• What is asked:
a – Retype the part of the PGA Championship article between "At no point" and "of second place.", inclusive.
b – Answer these questions from the PGA Championship article:
(i) Whom did Thomas beat in the playoff?
(ii) What score did Thomas post on Friday morning?
(iii) How many bogeys did Thomas make in Saturday's third round?
c – Translate this sentence from the PGA Championship article into Spanish: "At no point during most of the weekend did it appear the Wanamaker would be going home with Thomas for a second time in five years."
## START Page excerpt
Justin Thomas grabbed the Wanamaker Trophy for a second time in five years.
Orlando Ramirez/USA Today
TULSA, Okla.—The 104th PGA Championship can be summed up in five words: Justin Thomas, just in time.
After Thomas somehow won his second PGA Championship, besting Will Zalatoris in a playoff, his visage holding the Wanamaker Trophy was already displayed on the big electronic scoreboard by the 18th green as the awards ceremony concluded there. PGA of America president Jim Richerson, in blue blazer and tie, squinted in the golden evening sunlight, flashed a big smile and shook his head.
“I don’t know if I’ll ever see something like this again,” Richerson said. “Even Justin, after he was off the microphone over there, said, ‘Seven back?’ He still couldn’t believe it. And, he’s the son of a PGA of America professional and the grandson of a PGA of America professional. We had a pretty good finish last year but this? This is unbelievable.”
At no point during most of the weekend did it appear the Wanamaker would be going home with Thomas for a second time in five years. With Chile’s surprising Mito Pereira? Maybe. Gritty Will Zalatoris? Possibly. Impressive Cameron Young or game Matt Fitzpatrick? Wouldn’t be surprised.
But Thomas? Surely not. He played the round of the week in high winds Friday morning, posting a 67, but then coughed up five bogeys in mild conditions during Saturday’s third round and faded out of the picture, putting himself seven strokes behind the unheralded Pereira and five shots out of second place.
## END Page excerpt
## START Dataset section
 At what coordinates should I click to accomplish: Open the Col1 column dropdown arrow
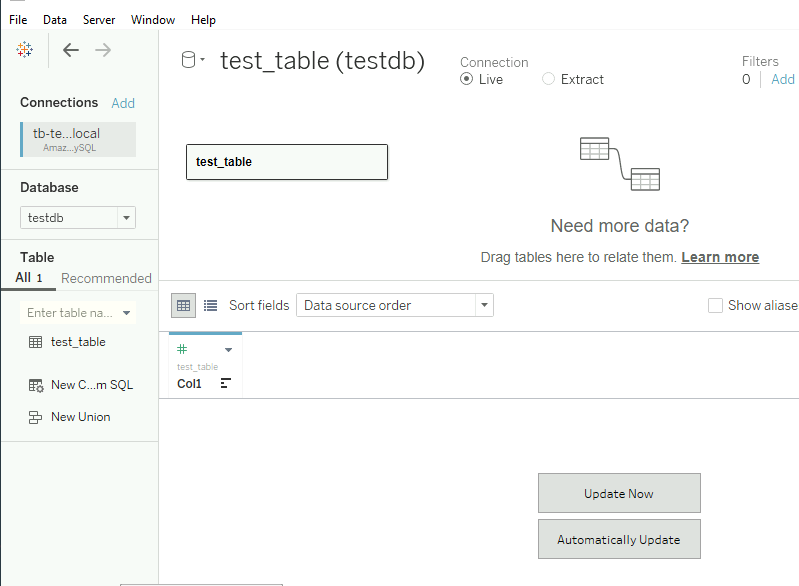click(x=228, y=350)
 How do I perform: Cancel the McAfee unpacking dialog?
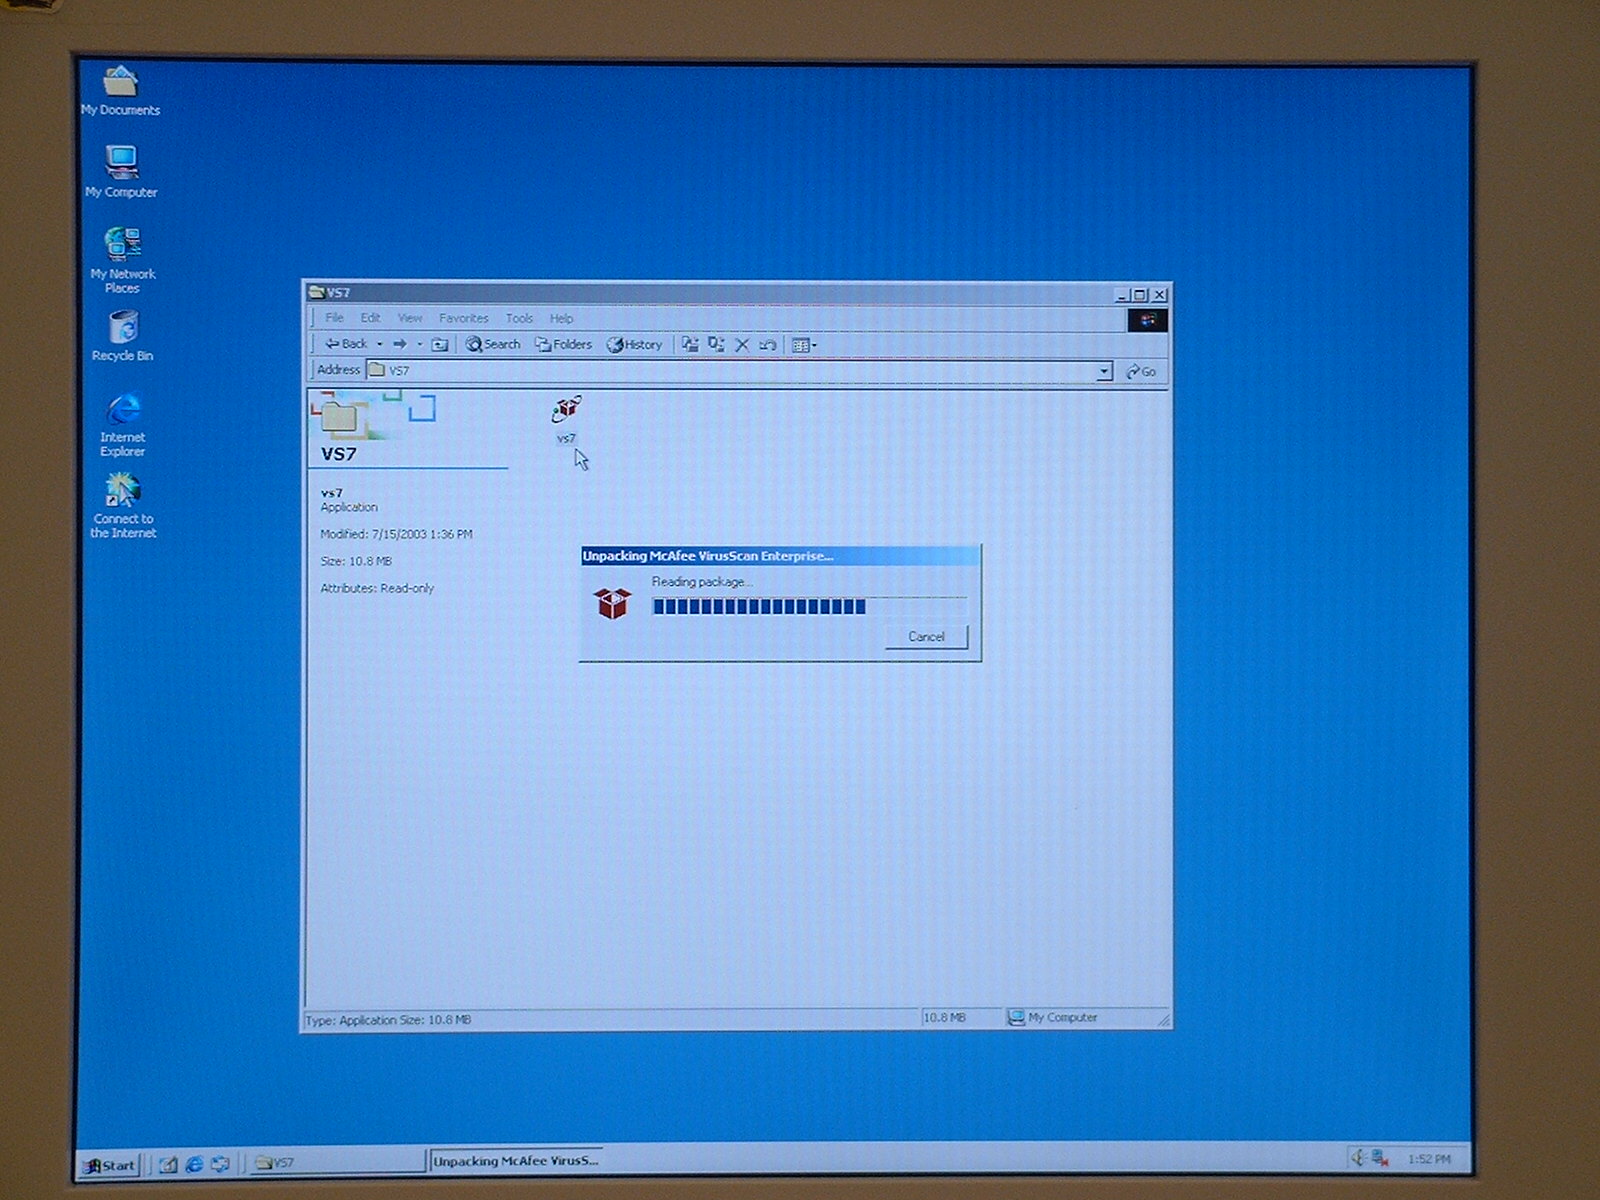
## END Dataset section
• Per-task answers:
a –
At no point during most of the weekend did it appear the Wanamaker would be going home with Thomas for a second time in five years. With Chile’s surprising Mito Pereira? Maybe. Gritty Will Zalatoris? Possibly. Impressive Cameron Young or game Matt Fitzpatrick? Wouldn’t be surprised.
But Thomas? Surely not. He played the round of the week in high winds Friday morning, posting a 67, but then coughed up five bogeys in mild conditions during Saturday’s third round and faded out of the picture, putting himself seven strokes behind the unheralded Pereira and five shots out of second place.

b –
(i) Will Zalatoris
(ii) 67
(iii) Five

c – En ningún momento durante la mayor parte del fin de semana pareció que el Wanamaker se iría a casa con Thomas por segunda vez en cinco años.